WHAT THE EXERCISE ASKS:
Search each line below for the word "Select" and list those that contain it.

ENTRIES SUPPLIED:
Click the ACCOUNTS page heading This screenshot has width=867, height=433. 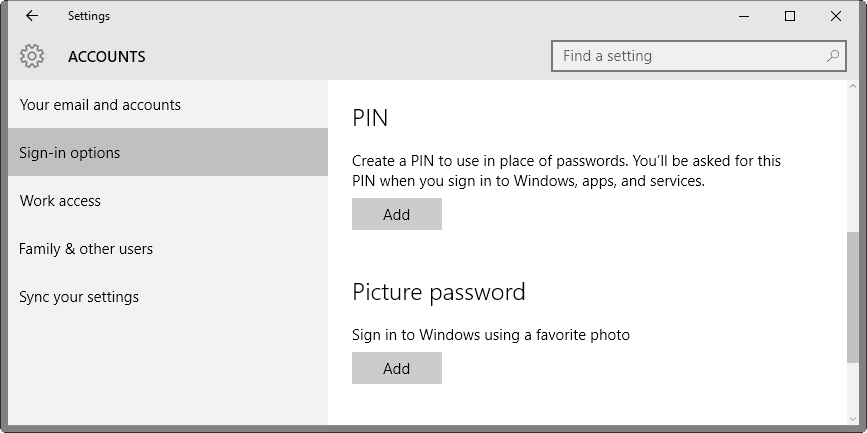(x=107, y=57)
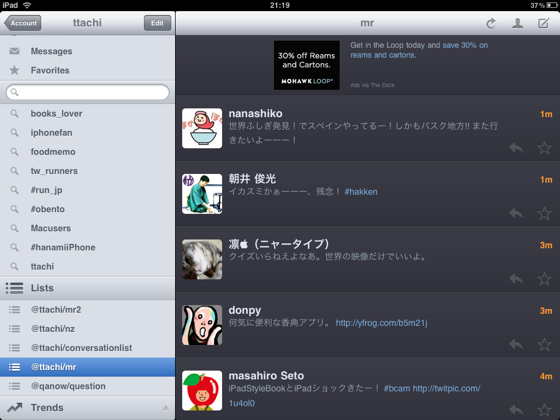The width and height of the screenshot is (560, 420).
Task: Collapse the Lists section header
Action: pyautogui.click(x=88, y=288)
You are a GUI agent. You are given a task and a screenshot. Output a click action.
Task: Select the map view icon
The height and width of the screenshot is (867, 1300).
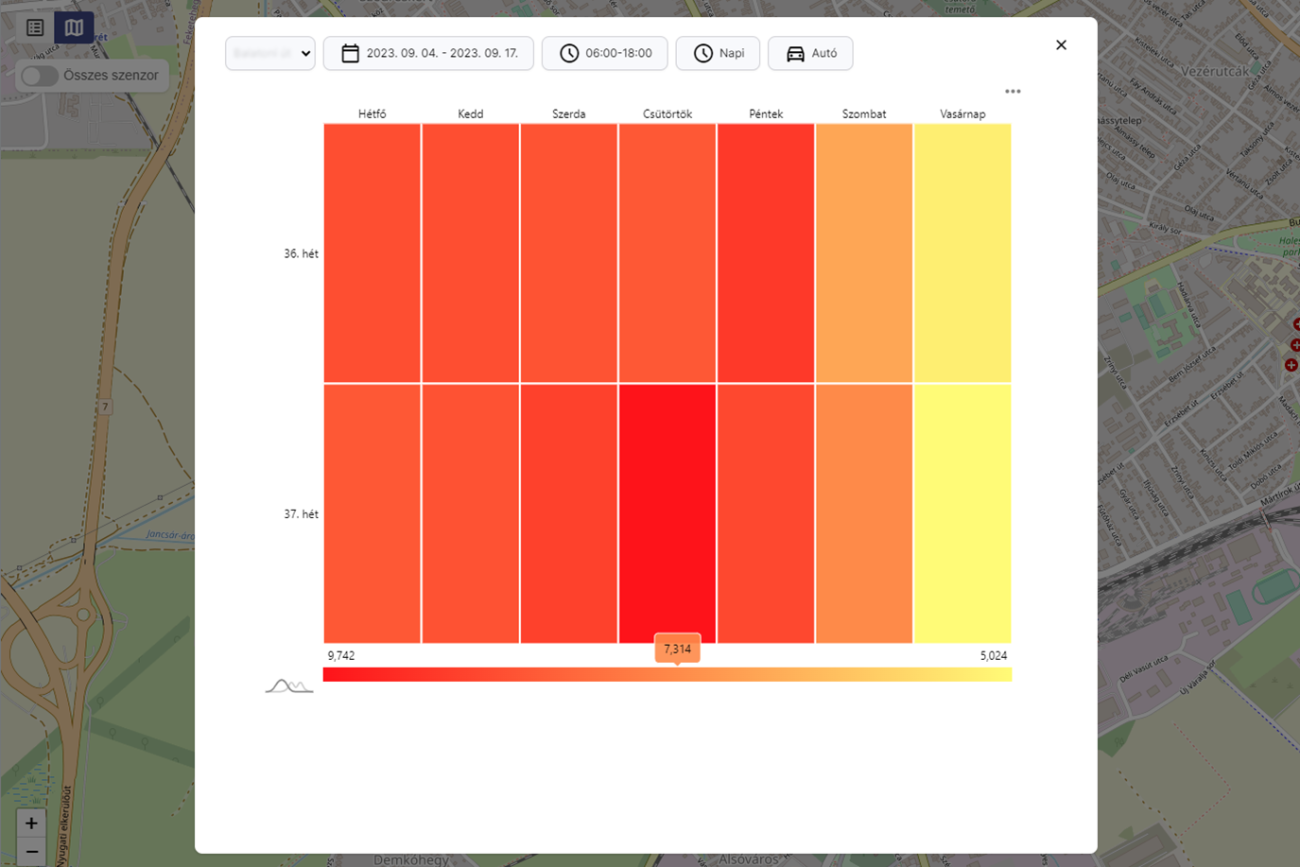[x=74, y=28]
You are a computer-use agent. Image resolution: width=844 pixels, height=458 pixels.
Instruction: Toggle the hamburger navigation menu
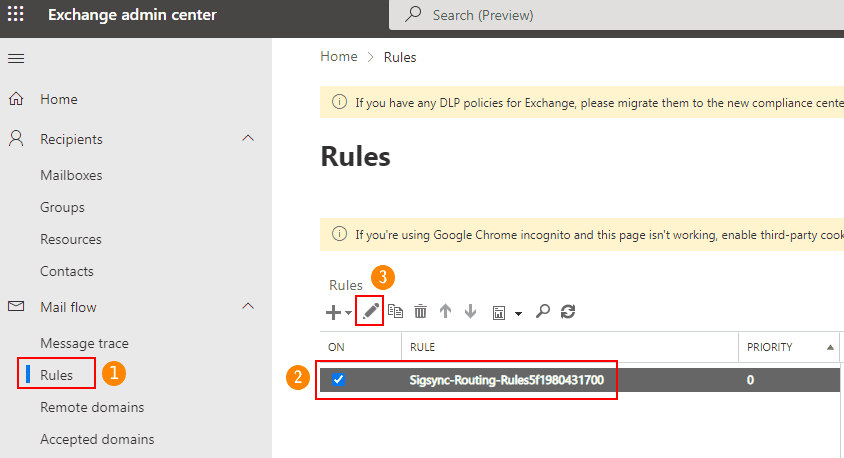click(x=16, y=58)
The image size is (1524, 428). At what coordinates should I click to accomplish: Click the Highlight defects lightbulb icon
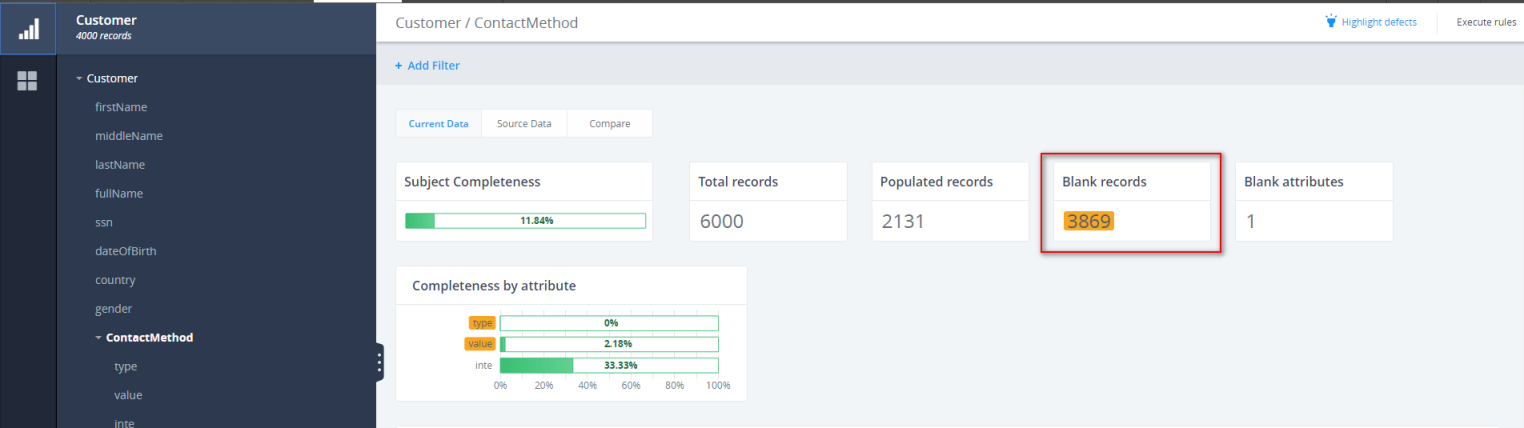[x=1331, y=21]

...

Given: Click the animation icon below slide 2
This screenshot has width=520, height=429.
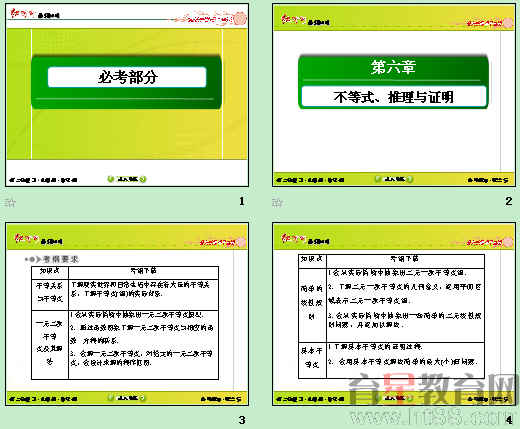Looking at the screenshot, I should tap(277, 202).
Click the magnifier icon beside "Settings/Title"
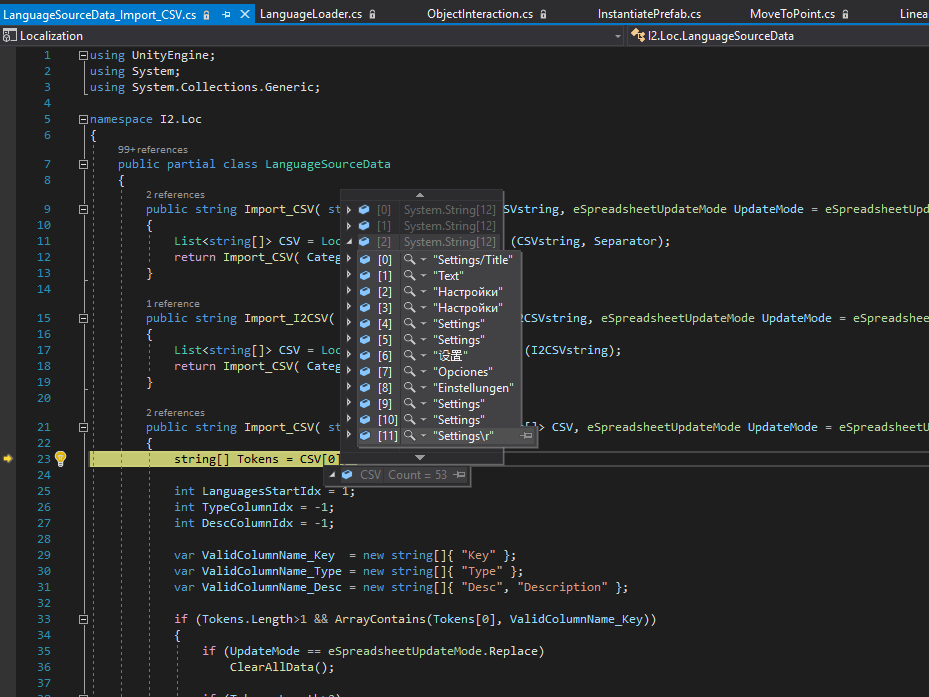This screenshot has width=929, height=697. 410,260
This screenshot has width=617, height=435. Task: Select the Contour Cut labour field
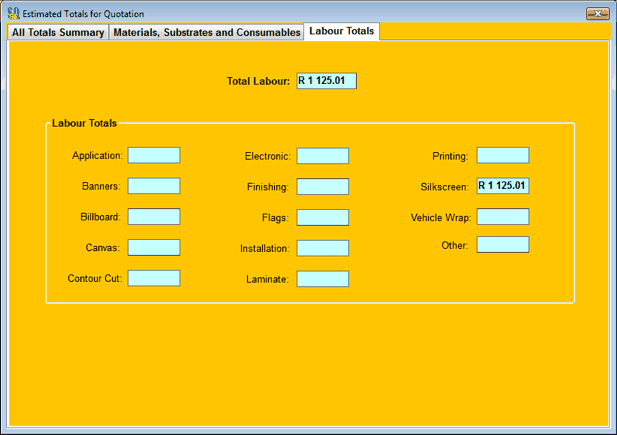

SOLUTION TO THE PROBLEM:
Task: Select the map view icon
This screenshot has width=617, height=435. Task: Select the Contour Cut labour field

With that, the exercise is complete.